The implication of this statement seems to be that, without our current level of IP protection, the U.S. would have 40 million fewer jobs, and only 1/3 as many exports. But that can’t be right, can it? If we had some lower level of IP protection, say, shorter copyright terms, perhaps fewer people would work in copyright-related industries. But they wouldn’t just starve. They would find something else to do. If government policy didn’t skew the incentives in a way that moves people into copyright-related jobs, they would find something just as productive, if not more so, to do. So, it may be true that 40 million people work in IP-related jobs. But IP doesn’t create the jobs; government policy pushes people towards these jobs, away from other jobs.

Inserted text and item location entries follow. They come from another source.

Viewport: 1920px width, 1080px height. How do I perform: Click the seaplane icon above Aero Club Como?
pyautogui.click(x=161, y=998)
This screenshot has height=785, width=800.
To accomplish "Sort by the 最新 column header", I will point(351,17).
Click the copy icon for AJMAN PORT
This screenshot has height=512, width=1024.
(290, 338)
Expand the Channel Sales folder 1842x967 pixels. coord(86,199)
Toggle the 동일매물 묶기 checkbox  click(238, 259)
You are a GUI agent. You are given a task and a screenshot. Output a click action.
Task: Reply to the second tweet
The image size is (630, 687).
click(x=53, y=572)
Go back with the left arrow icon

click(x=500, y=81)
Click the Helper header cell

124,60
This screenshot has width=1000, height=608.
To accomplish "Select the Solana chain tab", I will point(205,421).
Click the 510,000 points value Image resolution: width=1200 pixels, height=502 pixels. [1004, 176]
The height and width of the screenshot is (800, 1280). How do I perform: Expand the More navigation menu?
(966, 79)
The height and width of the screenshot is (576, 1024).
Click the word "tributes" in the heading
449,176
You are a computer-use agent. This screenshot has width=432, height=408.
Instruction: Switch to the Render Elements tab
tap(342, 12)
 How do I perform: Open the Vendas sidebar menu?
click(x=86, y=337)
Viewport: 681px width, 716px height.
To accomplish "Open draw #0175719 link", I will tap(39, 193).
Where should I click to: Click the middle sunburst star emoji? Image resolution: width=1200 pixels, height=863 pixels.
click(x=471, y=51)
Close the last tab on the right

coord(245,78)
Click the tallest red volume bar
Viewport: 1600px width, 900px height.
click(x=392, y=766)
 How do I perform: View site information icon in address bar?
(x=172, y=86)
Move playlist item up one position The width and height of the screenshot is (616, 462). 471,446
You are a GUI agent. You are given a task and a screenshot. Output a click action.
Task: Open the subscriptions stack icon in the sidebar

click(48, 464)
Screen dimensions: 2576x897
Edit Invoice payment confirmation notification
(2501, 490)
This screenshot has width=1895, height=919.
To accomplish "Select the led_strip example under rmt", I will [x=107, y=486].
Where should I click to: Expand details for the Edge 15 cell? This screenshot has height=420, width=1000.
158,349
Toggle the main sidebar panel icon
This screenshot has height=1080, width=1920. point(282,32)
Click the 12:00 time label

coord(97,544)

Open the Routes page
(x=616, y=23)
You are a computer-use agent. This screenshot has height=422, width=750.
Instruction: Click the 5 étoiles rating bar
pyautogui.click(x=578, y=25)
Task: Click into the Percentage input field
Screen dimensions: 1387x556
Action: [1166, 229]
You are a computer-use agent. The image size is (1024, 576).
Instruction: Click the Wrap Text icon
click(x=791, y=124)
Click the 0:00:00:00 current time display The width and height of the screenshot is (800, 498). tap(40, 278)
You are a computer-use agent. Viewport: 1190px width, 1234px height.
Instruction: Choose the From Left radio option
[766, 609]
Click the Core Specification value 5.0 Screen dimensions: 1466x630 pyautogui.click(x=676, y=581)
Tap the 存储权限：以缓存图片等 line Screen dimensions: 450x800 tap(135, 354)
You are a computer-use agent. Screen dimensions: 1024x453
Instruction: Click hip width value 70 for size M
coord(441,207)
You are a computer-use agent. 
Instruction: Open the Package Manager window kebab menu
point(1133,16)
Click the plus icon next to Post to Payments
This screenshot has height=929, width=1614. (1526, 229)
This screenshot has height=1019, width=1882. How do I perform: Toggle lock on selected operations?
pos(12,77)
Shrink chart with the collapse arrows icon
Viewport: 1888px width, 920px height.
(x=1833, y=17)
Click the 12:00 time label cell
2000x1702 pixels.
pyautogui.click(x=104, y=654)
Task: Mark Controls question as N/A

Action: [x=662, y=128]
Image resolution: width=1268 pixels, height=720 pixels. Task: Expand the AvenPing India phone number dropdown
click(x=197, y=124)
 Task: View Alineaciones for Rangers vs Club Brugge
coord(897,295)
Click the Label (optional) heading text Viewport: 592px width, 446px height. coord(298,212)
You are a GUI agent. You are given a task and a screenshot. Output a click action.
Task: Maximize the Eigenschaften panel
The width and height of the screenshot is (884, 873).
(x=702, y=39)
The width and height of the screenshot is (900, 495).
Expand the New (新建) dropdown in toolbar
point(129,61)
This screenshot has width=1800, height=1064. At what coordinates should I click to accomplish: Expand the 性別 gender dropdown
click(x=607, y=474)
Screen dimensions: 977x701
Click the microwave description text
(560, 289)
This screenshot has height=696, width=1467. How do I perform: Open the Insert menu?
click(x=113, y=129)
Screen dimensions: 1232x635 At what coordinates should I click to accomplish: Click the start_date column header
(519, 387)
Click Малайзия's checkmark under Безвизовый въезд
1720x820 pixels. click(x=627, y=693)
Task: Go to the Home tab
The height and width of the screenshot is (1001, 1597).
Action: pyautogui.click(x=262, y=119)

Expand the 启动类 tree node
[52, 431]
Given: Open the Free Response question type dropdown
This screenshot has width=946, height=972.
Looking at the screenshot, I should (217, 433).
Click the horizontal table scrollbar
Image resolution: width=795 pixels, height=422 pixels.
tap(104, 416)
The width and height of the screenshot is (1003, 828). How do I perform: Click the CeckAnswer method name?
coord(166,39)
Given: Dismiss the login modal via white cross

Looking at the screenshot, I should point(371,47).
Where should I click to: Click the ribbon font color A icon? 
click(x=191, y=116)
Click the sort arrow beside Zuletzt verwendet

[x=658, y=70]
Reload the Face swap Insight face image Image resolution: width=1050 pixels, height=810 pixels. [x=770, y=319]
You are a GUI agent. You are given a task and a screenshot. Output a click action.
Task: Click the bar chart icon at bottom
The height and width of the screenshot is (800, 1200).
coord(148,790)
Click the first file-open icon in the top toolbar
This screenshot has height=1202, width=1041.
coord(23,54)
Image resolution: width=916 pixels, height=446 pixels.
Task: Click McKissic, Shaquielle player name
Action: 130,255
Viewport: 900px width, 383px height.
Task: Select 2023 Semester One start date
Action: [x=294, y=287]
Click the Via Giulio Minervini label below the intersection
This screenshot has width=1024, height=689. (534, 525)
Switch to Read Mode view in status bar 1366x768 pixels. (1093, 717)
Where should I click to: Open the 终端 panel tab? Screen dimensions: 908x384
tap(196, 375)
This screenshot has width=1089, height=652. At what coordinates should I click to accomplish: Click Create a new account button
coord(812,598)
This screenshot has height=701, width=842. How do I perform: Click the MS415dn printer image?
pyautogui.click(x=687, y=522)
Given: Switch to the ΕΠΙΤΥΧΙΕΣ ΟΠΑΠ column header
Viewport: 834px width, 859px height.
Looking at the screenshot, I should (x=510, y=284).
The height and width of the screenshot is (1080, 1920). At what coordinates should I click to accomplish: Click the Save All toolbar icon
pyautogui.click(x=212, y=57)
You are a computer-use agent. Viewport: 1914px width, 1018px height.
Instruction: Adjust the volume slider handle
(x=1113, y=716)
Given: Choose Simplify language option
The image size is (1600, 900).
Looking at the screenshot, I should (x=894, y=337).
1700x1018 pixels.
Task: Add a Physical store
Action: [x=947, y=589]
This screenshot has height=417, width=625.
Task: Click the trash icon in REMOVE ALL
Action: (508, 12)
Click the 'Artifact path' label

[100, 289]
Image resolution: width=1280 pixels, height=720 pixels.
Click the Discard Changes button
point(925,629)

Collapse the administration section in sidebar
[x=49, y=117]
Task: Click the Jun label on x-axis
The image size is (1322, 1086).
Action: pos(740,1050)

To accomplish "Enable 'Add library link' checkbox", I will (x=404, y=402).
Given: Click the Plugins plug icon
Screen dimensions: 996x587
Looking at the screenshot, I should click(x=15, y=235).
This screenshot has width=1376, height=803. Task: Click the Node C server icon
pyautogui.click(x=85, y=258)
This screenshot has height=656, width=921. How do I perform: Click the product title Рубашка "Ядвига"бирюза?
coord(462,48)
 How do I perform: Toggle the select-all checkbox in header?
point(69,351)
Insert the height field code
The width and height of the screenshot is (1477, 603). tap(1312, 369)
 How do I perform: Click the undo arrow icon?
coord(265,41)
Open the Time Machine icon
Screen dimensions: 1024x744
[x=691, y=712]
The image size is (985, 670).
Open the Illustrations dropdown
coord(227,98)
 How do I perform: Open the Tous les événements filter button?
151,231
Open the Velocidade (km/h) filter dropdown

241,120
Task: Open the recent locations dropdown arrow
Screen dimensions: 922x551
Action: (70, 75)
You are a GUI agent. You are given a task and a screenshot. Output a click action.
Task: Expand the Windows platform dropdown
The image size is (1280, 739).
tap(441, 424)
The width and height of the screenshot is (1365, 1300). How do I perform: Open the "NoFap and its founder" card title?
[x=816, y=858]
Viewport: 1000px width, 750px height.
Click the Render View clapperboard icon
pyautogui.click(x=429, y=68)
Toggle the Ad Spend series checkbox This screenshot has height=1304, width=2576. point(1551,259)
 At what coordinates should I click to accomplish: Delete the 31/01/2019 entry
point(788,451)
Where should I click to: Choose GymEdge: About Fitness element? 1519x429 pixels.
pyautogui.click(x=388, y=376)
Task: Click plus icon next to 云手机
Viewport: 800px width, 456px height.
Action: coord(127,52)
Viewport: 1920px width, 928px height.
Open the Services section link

But what about innovation? Would there be any innovation at all without our existing levels of IP protection? Here’s Rebecca Strauss of CFR:

no one has a good grasp of whether the U.S. patent system is doing what it was intended to do—promote innovation.




… in practice, economists have not yet come to any empirically robust conclusions about whether this theory pans out or how well the U.S. patent system is performing.




Even the most elemental components of patents have no clear economic analysis backing them up, including how long patent rights should last or whether the patent right should be granted to whoever files the application first versus whoever invents it first. 




In the absence of definitive economic analysis, the trend in U.S. patent reform over the past thirty years has been to strengthen the status quo system, with powerful corporate lobbies driving the policy discussion.


This means that the deal has generally gotten sweeter for patent holders. Congress has extended the lifeterm of patents, and most drastically for copyright, which lasts nearly four times longer today than in 1800. Curiously, whenever Disney’s Mickey Mouse copyright is due to expire, the official copyright lifeterm is lengthened. 

Does strong IP protection lead to more innovation? The answer seems to be: We don’t know!


And I don’t know either. My point is not that we should adopt policy X or policy Y with regard to IP protection. Rather, what I think needs to happen is that we have an internal debate over appropriate levels of IP protection. U.S. government folks say they want a debate. But I don’t see it happening. What I see is the U.S. pushing our existing policies on others through trade agreements, even though it’s not at all clear that these policies are good ones.